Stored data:
#####
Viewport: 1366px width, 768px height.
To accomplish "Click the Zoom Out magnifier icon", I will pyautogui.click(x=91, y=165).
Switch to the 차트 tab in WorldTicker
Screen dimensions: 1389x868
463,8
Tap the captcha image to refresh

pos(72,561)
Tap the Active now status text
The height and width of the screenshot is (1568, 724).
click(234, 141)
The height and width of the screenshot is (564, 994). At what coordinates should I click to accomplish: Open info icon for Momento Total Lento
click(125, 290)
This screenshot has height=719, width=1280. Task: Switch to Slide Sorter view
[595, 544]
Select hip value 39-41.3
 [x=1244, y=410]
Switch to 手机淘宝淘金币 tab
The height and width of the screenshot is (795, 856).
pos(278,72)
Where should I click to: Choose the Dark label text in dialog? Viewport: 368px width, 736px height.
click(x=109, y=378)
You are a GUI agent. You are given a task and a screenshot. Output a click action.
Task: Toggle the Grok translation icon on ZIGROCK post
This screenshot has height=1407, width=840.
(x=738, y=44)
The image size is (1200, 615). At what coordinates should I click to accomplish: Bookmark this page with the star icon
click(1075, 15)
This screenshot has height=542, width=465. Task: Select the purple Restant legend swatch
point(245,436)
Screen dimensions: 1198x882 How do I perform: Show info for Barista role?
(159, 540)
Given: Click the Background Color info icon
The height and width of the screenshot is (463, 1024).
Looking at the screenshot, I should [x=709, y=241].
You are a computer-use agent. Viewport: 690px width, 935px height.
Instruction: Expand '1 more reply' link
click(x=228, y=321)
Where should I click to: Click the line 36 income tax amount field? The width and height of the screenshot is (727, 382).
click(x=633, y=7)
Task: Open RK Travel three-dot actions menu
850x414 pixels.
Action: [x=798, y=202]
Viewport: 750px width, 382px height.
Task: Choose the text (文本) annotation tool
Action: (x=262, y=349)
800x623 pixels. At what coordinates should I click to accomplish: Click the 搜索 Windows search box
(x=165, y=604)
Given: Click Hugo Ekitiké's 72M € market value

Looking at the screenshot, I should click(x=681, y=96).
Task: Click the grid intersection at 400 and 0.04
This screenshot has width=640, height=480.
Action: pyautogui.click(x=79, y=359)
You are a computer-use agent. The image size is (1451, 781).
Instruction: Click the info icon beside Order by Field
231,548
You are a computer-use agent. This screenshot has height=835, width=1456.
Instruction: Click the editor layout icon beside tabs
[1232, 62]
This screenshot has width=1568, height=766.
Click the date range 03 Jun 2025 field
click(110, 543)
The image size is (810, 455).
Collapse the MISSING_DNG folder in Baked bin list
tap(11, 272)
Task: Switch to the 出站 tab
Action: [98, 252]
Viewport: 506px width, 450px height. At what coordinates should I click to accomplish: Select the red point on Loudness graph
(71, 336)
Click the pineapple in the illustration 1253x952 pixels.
#####
**TASK DESCRIPTION:**
The output consists solely of the lines from the line that contains "Instruction: Click the info" through the final line of the data.

**EXERCISE ANSWER:**
Instruction: Click the info icon beside Order by Field
231,548
You are a computer-use agent. This screenshot has height=835, width=1456.
Instruction: Click the editor layout icon beside tabs
[1232, 62]
This screenshot has width=1568, height=766.
Click the date range 03 Jun 2025 field
click(110, 543)
The image size is (810, 455).
Collapse the MISSING_DNG folder in Baked bin list
tap(11, 272)
Task: Switch to the 出站 tab
Action: [98, 252]
Viewport: 506px width, 450px height. At what coordinates should I click to accomplish: Select the red point on Loudness graph
(71, 336)
Click the pineapple in the illustration 1253x952 pixels.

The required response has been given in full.